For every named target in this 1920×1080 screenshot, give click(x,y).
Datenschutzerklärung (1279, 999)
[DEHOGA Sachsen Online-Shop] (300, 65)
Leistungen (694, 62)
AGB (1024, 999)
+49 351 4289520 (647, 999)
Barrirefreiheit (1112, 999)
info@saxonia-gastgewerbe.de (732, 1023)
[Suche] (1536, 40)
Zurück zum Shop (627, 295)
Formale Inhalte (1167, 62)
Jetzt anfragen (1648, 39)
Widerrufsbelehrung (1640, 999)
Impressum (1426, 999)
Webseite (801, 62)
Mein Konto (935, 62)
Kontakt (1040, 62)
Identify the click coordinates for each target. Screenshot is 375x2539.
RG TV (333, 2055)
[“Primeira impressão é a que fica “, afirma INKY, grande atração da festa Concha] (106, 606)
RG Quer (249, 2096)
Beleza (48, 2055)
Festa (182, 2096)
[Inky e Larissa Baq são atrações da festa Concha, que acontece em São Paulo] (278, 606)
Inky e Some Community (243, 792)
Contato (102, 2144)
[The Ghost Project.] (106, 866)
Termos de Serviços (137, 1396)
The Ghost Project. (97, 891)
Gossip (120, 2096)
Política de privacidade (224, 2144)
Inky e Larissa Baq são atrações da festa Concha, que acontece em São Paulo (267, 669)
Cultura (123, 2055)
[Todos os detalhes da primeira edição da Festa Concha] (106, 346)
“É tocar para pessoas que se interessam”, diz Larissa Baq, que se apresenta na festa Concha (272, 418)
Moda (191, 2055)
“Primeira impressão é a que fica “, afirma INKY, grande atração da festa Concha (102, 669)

> **PROBLEM TO WORK ON**: Give back exactly the lines from the one containing "[Inky e Larissa" to the end of the material, both ends included.

> **EXERCISE RESPONSE**:
[Inky e Larissa Baq são atrações da festa Concha, que acontece em São Paulo] (278, 606)
Inky e Some Community (243, 792)
Contato (102, 2144)
[The Ghost Project.] (106, 866)
Termos de Serviços (137, 1396)
The Ghost Project. (97, 891)
Gossip (120, 2096)
Política de privacidade (224, 2144)
Inky e Larissa Baq são atrações da festa Concha, que acontece em São Paulo (267, 669)
Cultura (123, 2055)
[Todos os detalhes da primeira edição da Festa Concha] (106, 346)
“É tocar para pessoas que se interessam”, diz Larissa Baq, que se apresenta na festa Concha (272, 418)
Moda (191, 2055)
“Primeira impressão é a que fica “, afirma INKY, grande atração da festa Concha (102, 669)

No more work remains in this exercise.